Atlassian Launches AI Agents in Jira Open Beta, Expands MCP Ecosystem

The move allows organisations to assign tasks to Atlassian Rovo and third-party agents, collaborate with them in comments, and integrate them into structured workflows.

Atlassian Launches AI Agents in Jira Open Beta, Expands MCP Ecosystem

Atlassian Corporation has announced the open beta of AI agents in Jira, embedding agentic capabilities directly into the workflows where teams plan and track work.

The move allows organisations to assign tasks to Atlassian Rovo and third-party agents, collaborate with them in comments, and integrate them into structured workflows.

The company said the update aims to make agent-driven work visible and accountable rather than fragmented across disconnected tools.

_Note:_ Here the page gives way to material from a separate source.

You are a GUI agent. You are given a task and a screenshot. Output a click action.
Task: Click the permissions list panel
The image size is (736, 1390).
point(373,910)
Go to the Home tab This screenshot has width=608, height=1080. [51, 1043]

Because agents operate within Jira’s existing framework, they adhere to project configurations, permissions, audit trails, and approval processes.

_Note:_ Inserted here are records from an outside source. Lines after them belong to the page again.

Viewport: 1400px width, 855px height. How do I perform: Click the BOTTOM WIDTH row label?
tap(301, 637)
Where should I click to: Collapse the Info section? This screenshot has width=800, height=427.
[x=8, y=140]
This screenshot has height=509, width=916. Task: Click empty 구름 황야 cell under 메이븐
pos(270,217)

“Work is changing fast: people are now orchestrating across agents, tools, and cross-functional teams. Without clear coordination that can easily turn into chaos,” said Tamar Yehoshua, Chief Product and AI Officer at Atlassian. “We’re focused on helping teams turn that complexity into real productivity. With these new capabilities, we’re bringing agents into the tools and workflows customers already love and trust, and giving them an open, governed way to make those agents part of the team at enterprise scale.”

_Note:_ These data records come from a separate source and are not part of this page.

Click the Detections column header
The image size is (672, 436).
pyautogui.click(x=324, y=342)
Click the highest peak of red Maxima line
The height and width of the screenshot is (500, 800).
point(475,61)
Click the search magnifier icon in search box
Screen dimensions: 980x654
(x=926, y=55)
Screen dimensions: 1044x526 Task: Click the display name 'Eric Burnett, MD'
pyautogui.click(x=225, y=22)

Alongside the beta, Atlassian announced deeper investments in Model Context Protocol (MCP), positioning itself as an open ecosystem for enterprise AI. Enterprises account for nearly 50% of all Rovo MCP Server usage, with paid editions driving 93% of activity.

New releases include MCP skills within Rovo, enabling integrations with apps such as Amplitude, Box, Canva and Figma, and the general availability of the Rovo MCP Server, allowing AI clients like Claude, Cursor and Google’s Gemini CLI to securely connect with Jira and Confluence.